> _DATA IN THIS EXERCISE_:
- - - -

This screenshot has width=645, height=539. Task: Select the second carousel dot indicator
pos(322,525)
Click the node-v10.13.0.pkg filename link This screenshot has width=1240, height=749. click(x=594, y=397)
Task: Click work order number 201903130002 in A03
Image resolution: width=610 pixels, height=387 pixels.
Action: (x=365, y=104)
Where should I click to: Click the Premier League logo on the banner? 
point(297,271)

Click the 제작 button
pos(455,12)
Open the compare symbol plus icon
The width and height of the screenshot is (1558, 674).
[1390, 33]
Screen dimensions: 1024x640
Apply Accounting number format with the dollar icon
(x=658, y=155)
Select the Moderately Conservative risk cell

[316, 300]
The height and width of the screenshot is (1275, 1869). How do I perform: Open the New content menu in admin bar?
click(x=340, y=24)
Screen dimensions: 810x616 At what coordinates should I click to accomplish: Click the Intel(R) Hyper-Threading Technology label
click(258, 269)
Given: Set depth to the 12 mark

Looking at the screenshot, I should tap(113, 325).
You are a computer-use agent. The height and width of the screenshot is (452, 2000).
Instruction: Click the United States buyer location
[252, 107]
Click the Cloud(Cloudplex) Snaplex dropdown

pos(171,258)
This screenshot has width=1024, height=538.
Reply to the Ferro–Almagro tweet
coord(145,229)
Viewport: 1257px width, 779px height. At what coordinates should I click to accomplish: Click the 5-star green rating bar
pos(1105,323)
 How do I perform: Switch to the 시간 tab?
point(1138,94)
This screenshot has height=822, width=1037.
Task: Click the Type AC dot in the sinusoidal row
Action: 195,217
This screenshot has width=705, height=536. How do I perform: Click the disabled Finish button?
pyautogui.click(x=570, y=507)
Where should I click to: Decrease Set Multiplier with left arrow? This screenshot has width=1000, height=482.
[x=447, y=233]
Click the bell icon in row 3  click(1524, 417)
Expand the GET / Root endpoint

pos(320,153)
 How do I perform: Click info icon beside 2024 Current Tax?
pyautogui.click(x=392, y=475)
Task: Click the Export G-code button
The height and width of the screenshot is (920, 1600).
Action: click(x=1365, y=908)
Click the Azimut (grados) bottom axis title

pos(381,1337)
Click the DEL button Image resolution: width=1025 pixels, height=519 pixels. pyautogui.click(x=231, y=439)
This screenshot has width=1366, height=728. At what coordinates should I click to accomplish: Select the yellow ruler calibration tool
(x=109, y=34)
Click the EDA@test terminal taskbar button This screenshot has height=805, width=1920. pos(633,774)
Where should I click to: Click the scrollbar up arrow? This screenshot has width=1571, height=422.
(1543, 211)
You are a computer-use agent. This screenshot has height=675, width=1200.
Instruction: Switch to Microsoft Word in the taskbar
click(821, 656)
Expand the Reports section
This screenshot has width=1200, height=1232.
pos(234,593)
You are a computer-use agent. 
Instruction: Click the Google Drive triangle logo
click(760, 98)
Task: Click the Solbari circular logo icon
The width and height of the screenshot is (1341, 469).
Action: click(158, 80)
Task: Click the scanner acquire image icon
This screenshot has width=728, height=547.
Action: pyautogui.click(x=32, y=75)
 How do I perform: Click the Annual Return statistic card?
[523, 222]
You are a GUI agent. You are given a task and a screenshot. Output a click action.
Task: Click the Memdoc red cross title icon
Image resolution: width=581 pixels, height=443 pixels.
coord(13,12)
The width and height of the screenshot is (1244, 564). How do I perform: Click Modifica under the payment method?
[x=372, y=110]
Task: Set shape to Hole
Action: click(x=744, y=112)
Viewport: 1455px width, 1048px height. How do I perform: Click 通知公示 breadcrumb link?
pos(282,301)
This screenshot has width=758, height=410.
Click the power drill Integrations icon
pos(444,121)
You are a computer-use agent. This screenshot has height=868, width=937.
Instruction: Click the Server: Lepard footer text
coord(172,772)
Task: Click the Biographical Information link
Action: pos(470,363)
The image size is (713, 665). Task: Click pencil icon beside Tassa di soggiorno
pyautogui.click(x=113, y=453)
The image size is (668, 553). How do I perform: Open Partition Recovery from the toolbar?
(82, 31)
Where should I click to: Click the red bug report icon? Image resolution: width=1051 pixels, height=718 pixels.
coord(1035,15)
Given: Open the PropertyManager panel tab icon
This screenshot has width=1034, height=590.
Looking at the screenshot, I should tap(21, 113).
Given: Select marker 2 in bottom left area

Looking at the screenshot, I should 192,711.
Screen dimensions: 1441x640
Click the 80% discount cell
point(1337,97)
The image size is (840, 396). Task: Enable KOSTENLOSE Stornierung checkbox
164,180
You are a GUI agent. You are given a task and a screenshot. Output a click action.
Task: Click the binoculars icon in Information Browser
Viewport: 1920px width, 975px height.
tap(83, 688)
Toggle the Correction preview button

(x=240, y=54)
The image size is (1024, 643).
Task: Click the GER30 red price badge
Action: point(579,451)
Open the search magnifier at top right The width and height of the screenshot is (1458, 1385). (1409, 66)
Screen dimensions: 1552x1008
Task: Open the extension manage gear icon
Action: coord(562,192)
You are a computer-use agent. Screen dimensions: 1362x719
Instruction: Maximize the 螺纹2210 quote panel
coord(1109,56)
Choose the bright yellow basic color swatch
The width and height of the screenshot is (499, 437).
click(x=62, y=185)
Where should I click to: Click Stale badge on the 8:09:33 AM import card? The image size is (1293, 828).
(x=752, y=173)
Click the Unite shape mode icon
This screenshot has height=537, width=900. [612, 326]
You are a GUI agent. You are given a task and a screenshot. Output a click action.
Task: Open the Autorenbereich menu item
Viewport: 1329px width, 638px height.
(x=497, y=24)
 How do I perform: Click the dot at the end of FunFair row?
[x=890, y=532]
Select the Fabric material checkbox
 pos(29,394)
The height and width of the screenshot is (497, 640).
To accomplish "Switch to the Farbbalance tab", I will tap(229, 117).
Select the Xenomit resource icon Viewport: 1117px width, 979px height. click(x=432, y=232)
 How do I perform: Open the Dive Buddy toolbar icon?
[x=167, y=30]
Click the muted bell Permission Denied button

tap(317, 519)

- - - -

> _EXERCISE AIM_: Retype the whole listing, matching it exactly.

> _SOLUTION FOR THIS PROBLEM_:
This screenshot has width=645, height=539. Task: Select the second carousel dot indicator
pos(322,525)
Click the node-v10.13.0.pkg filename link This screenshot has width=1240, height=749. click(x=594, y=397)
Task: Click work order number 201903130002 in A03
Image resolution: width=610 pixels, height=387 pixels.
Action: (x=365, y=104)
Where should I click to: Click the Premier League logo on the banner? 
point(297,271)

Click the 제작 button
pos(455,12)
Open the compare symbol plus icon
The width and height of the screenshot is (1558, 674).
[1390, 33]
Screen dimensions: 1024x640
Apply Accounting number format with the dollar icon
(x=658, y=155)
Select the Moderately Conservative risk cell

[316, 300]
The height and width of the screenshot is (1275, 1869). How do I perform: Open the New content menu in admin bar?
click(x=340, y=24)
Screen dimensions: 810x616 At what coordinates should I click to accomplish: Click the Intel(R) Hyper-Threading Technology label
click(258, 269)
Given: Set depth to the 12 mark

Looking at the screenshot, I should tap(113, 325).
You are a computer-use agent. The height and width of the screenshot is (452, 2000).
Instruction: Click the United States buyer location
[252, 107]
Click the Cloud(Cloudplex) Snaplex dropdown

pos(171,258)
This screenshot has width=1024, height=538.
Reply to the Ferro–Almagro tweet
coord(145,229)
Viewport: 1257px width, 779px height. At what coordinates should I click to accomplish: Click the 5-star green rating bar
pos(1105,323)
 How do I perform: Switch to the 시간 tab?
point(1138,94)
This screenshot has height=822, width=1037.
Task: Click the Type AC dot in the sinusoidal row
Action: 195,217
This screenshot has width=705, height=536. How do I perform: Click the disabled Finish button?
pyautogui.click(x=570, y=507)
Where should I click to: Decrease Set Multiplier with left arrow? This screenshot has width=1000, height=482.
[x=447, y=233]
Click the bell icon in row 3  click(1524, 417)
Expand the GET / Root endpoint

pos(320,153)
 How do I perform: Click info icon beside 2024 Current Tax?
pyautogui.click(x=392, y=475)
Task: Click the Export G-code button
The height and width of the screenshot is (920, 1600).
Action: click(x=1365, y=908)
Click the Azimut (grados) bottom axis title

pos(381,1337)
Click the DEL button Image resolution: width=1025 pixels, height=519 pixels. pyautogui.click(x=231, y=439)
This screenshot has width=1366, height=728. At what coordinates should I click to accomplish: Select the yellow ruler calibration tool
(x=109, y=34)
Click the EDA@test terminal taskbar button This screenshot has height=805, width=1920. pos(633,774)
Where should I click to: Click the scrollbar up arrow? This screenshot has width=1571, height=422.
(1543, 211)
You are a computer-use agent. This screenshot has height=675, width=1200.
Instruction: Switch to Microsoft Word in the taskbar
click(821, 656)
Expand the Reports section
This screenshot has width=1200, height=1232.
pos(234,593)
You are a computer-use agent. 
Instruction: Click the Google Drive triangle logo
click(760, 98)
Task: Click the Solbari circular logo icon
The width and height of the screenshot is (1341, 469).
Action: click(158, 80)
Task: Click the scanner acquire image icon
This screenshot has width=728, height=547.
Action: pyautogui.click(x=32, y=75)
 How do I perform: Click the Annual Return statistic card?
[523, 222]
You are a GUI agent. You are given a task and a screenshot. Output a click action.
Task: Click the Memdoc red cross title icon
Image resolution: width=581 pixels, height=443 pixels.
coord(13,12)
The width and height of the screenshot is (1244, 564). How do I perform: Click Modifica under the payment method?
[x=372, y=110]
Task: Set shape to Hole
Action: click(x=744, y=112)
Viewport: 1455px width, 1048px height. How do I perform: Click 通知公示 breadcrumb link?
pos(282,301)
This screenshot has width=758, height=410.
Click the power drill Integrations icon
pos(444,121)
You are a computer-use agent. This screenshot has height=868, width=937.
Instruction: Click the Server: Lepard footer text
coord(172,772)
Task: Click the Biographical Information link
Action: pos(470,363)
The image size is (713, 665). Task: Click pencil icon beside Tassa di soggiorno
pyautogui.click(x=113, y=453)
The image size is (668, 553). How do I perform: Open Partition Recovery from the toolbar?
(82, 31)
Where should I click to: Click the red bug report icon? Image resolution: width=1051 pixels, height=718 pixels.
coord(1035,15)
Given: Open the PropertyManager panel tab icon
This screenshot has width=1034, height=590.
Looking at the screenshot, I should tap(21, 113).
Given: Select marker 2 in bottom left area

Looking at the screenshot, I should 192,711.
Screen dimensions: 1441x640
Click the 80% discount cell
point(1337,97)
The image size is (840, 396). Task: Enable KOSTENLOSE Stornierung checkbox
164,180
You are a GUI agent. You are given a task and a screenshot. Output a click action.
Task: Click the binoculars icon in Information Browser
Viewport: 1920px width, 975px height.
tap(83, 688)
Toggle the Correction preview button

(x=240, y=54)
The image size is (1024, 643).
Task: Click the GER30 red price badge
Action: point(579,451)
Open the search magnifier at top right The width and height of the screenshot is (1458, 1385). (1409, 66)
Screen dimensions: 1552x1008
Task: Open the extension manage gear icon
Action: coord(562,192)
You are a computer-use agent. Screen dimensions: 1362x719
Instruction: Maximize the 螺纹2210 quote panel
coord(1109,56)
Choose the bright yellow basic color swatch
The width and height of the screenshot is (499, 437).
click(x=62, y=185)
Where should I click to: Click Stale badge on the 8:09:33 AM import card? The image size is (1293, 828).
(x=752, y=173)
Click the Unite shape mode icon
This screenshot has height=537, width=900. [612, 326]
You are a GUI agent. You are given a task and a screenshot. Output a click action.
Task: Open the Autorenbereich menu item
Viewport: 1329px width, 638px height.
(x=497, y=24)
 How do I perform: Click the dot at the end of FunFair row?
[x=890, y=532]
Select the Fabric material checkbox
 pos(29,394)
The height and width of the screenshot is (497, 640).
To accomplish "Switch to the Farbbalance tab", I will tap(229, 117).
Select the Xenomit resource icon Viewport: 1117px width, 979px height. click(x=432, y=232)
 How do I perform: Open the Dive Buddy toolbar icon?
[x=167, y=30]
Click the muted bell Permission Denied button

tap(317, 519)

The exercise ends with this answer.